● **Exercise requirements**: Print the records below exactly. Omit every picture.

START Record excerpts

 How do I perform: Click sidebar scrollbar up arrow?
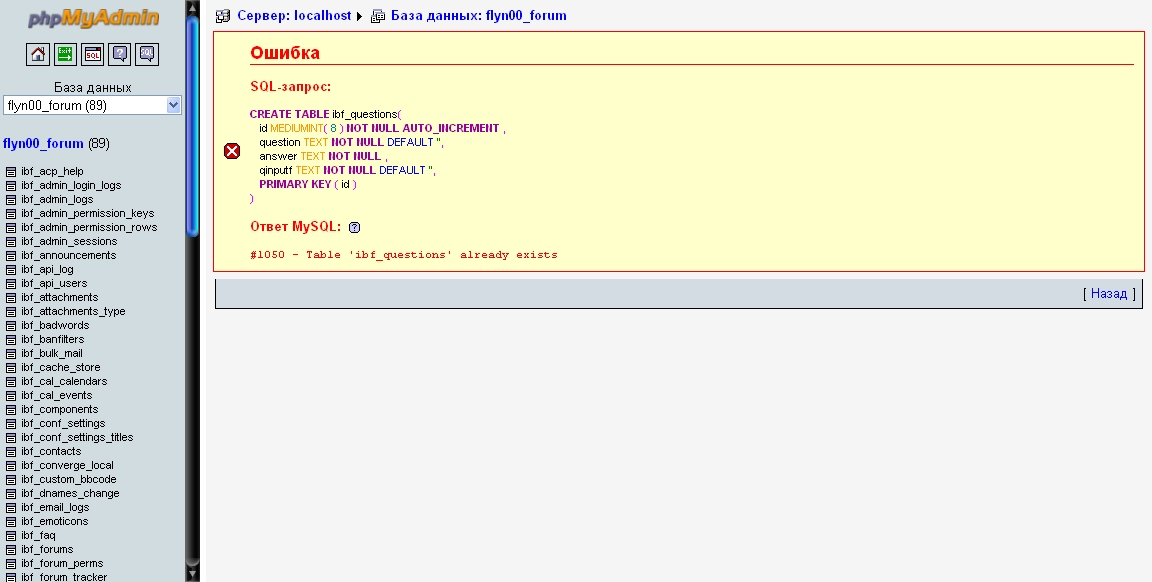click(x=192, y=7)
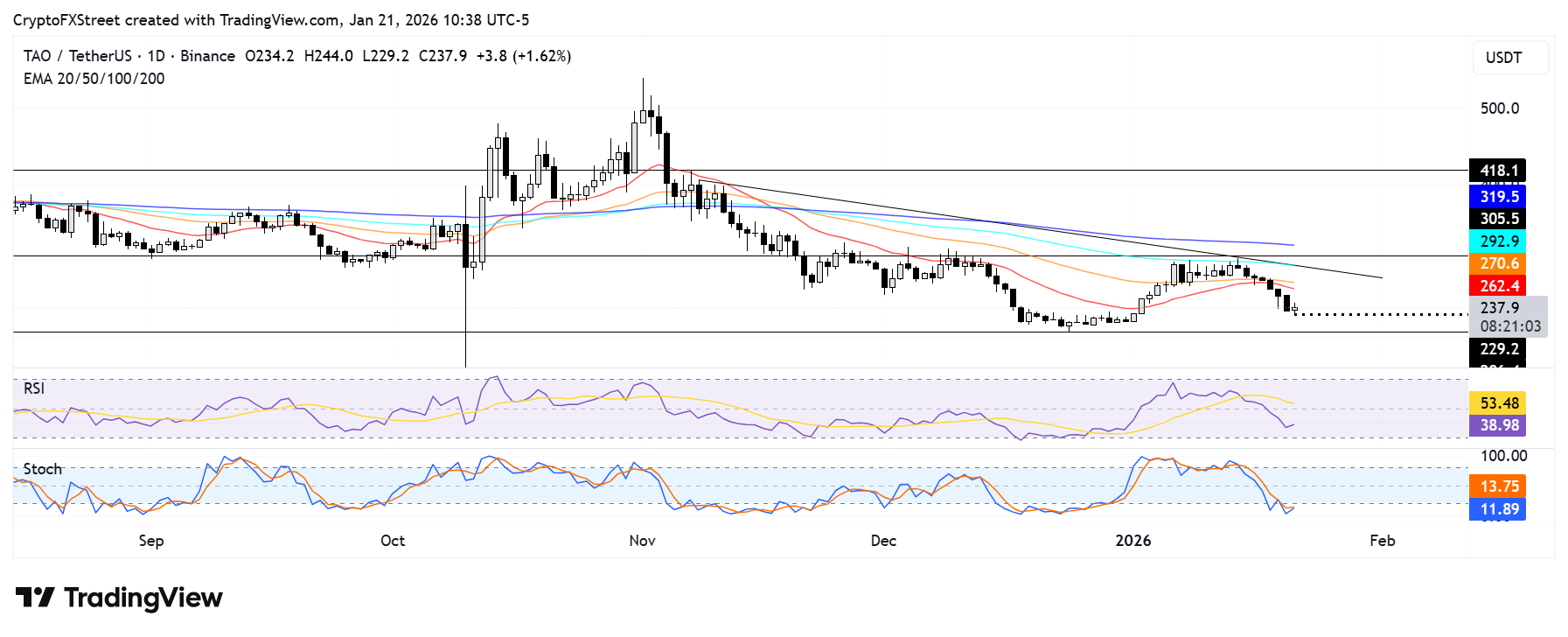Viewport: 1568px width, 637px height.
Task: Select the EMA 20/50/100/200 indicator legend
Action: pos(94,79)
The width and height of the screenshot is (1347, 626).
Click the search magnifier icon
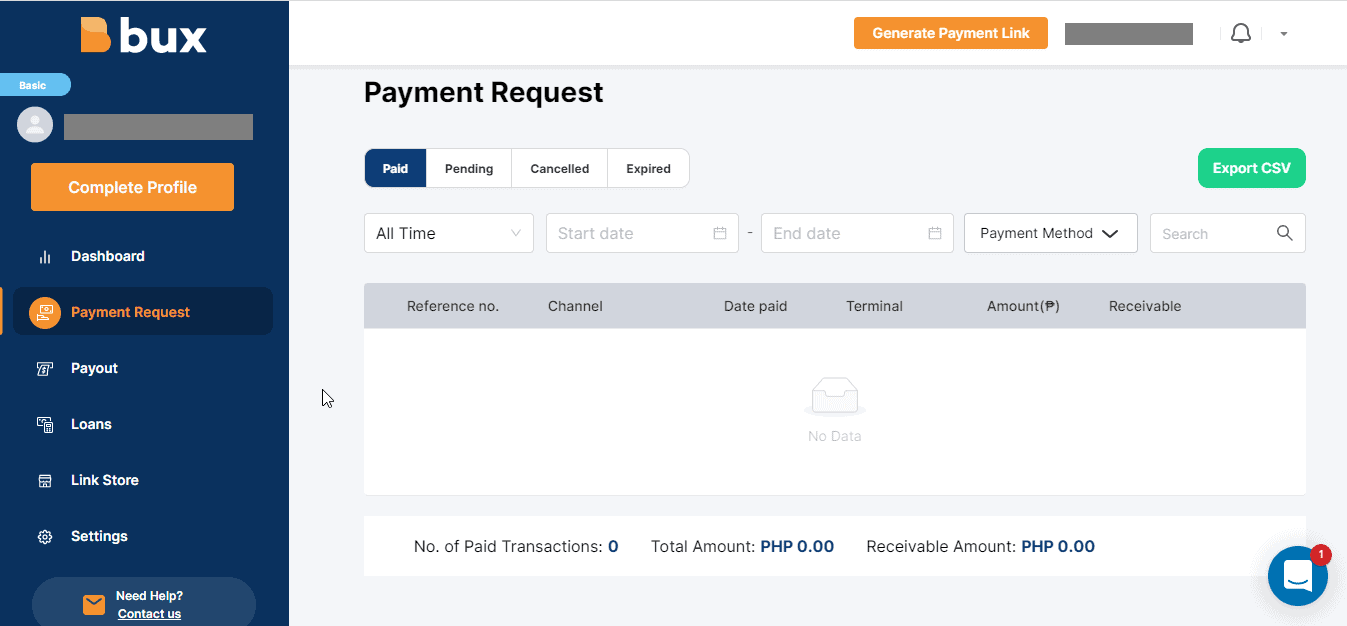coord(1285,232)
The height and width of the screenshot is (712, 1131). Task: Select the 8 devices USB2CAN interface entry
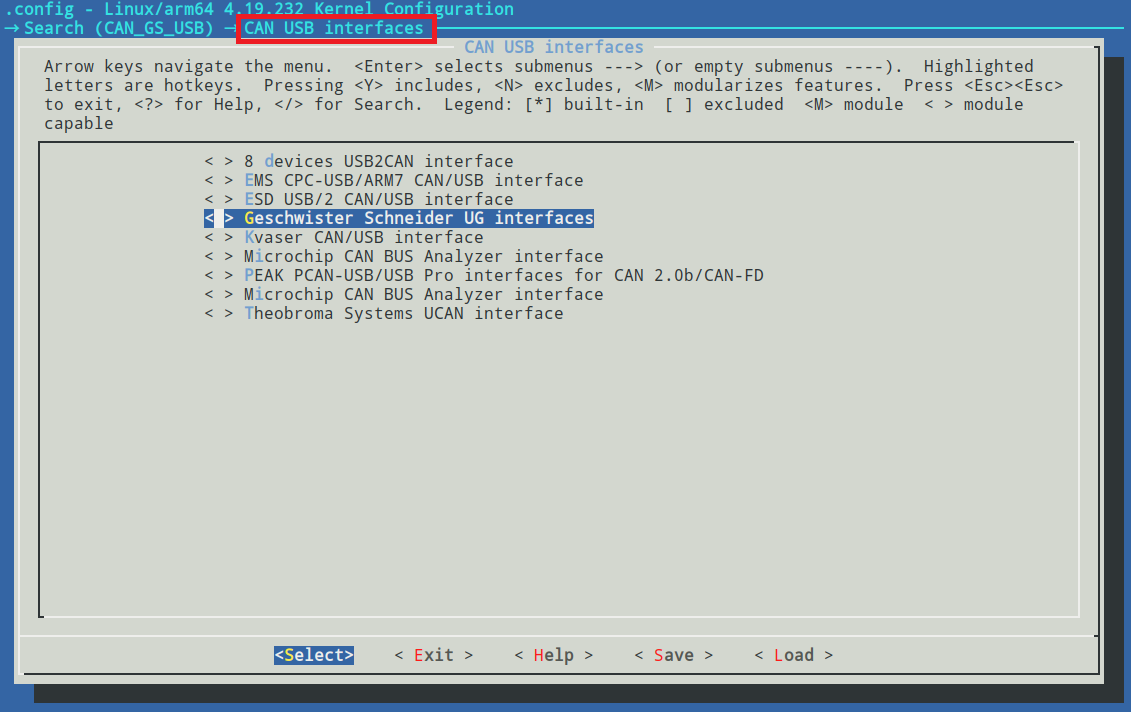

END Record excerpts

● **Answer space**:
 How do I perform: Click sidebar scrollbar up arrow?
click(x=192, y=7)
Viewport: 1568px width, 637px height.
Task: Select the EMA 20/50/100/200 indicator legend
Action: pos(94,79)
The width and height of the screenshot is (1347, 626).
Click the search magnifier icon
coord(1285,232)
The height and width of the screenshot is (712, 1131). Task: Select the 8 devices USB2CAN interface entry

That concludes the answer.